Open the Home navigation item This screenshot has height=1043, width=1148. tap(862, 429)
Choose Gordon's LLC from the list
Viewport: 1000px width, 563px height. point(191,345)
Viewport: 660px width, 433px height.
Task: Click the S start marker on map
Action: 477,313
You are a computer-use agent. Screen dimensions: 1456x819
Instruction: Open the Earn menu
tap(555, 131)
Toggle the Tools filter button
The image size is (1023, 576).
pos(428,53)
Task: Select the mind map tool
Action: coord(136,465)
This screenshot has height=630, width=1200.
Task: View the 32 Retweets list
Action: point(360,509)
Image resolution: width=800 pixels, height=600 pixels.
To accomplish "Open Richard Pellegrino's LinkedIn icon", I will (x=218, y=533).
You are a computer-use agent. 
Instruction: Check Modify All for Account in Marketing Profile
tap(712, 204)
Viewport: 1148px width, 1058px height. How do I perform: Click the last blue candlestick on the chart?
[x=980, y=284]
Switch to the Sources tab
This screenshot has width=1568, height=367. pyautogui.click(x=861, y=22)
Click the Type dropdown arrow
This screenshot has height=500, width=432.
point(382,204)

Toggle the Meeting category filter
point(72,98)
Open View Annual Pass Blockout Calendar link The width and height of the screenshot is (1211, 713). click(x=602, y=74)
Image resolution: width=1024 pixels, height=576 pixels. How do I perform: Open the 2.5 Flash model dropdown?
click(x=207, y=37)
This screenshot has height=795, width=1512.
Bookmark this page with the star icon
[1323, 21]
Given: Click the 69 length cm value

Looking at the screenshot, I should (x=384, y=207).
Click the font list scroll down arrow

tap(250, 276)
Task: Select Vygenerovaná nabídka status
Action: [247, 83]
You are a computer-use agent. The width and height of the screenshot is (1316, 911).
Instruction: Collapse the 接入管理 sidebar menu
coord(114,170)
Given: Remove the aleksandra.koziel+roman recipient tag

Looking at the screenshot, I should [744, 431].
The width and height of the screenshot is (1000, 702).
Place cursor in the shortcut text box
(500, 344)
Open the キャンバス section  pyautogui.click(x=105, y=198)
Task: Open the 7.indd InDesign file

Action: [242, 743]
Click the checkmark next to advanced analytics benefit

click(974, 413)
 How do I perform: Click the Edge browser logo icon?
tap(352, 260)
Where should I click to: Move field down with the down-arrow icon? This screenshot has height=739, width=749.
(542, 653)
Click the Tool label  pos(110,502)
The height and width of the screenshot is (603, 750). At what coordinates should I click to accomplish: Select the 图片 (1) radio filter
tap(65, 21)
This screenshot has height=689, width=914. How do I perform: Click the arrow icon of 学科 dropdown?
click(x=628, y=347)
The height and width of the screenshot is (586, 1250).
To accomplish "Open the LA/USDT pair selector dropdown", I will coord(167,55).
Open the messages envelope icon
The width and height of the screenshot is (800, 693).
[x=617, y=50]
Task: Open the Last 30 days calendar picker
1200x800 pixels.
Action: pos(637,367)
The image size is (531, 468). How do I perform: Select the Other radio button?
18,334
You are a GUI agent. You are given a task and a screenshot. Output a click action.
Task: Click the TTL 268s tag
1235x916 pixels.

# # #

## What you have to do
Gather up every line in the data above that contains the word "agent", copying each one.

## Answer space
You are a computer-use agent. Screen dimensions: 1456x819
You are a computer-use agent. 
You are a computer-use agent. The width and height of the screenshot is (1316, 911).
You are a GUI agent. You are given a task and a screenshot. Output a click action.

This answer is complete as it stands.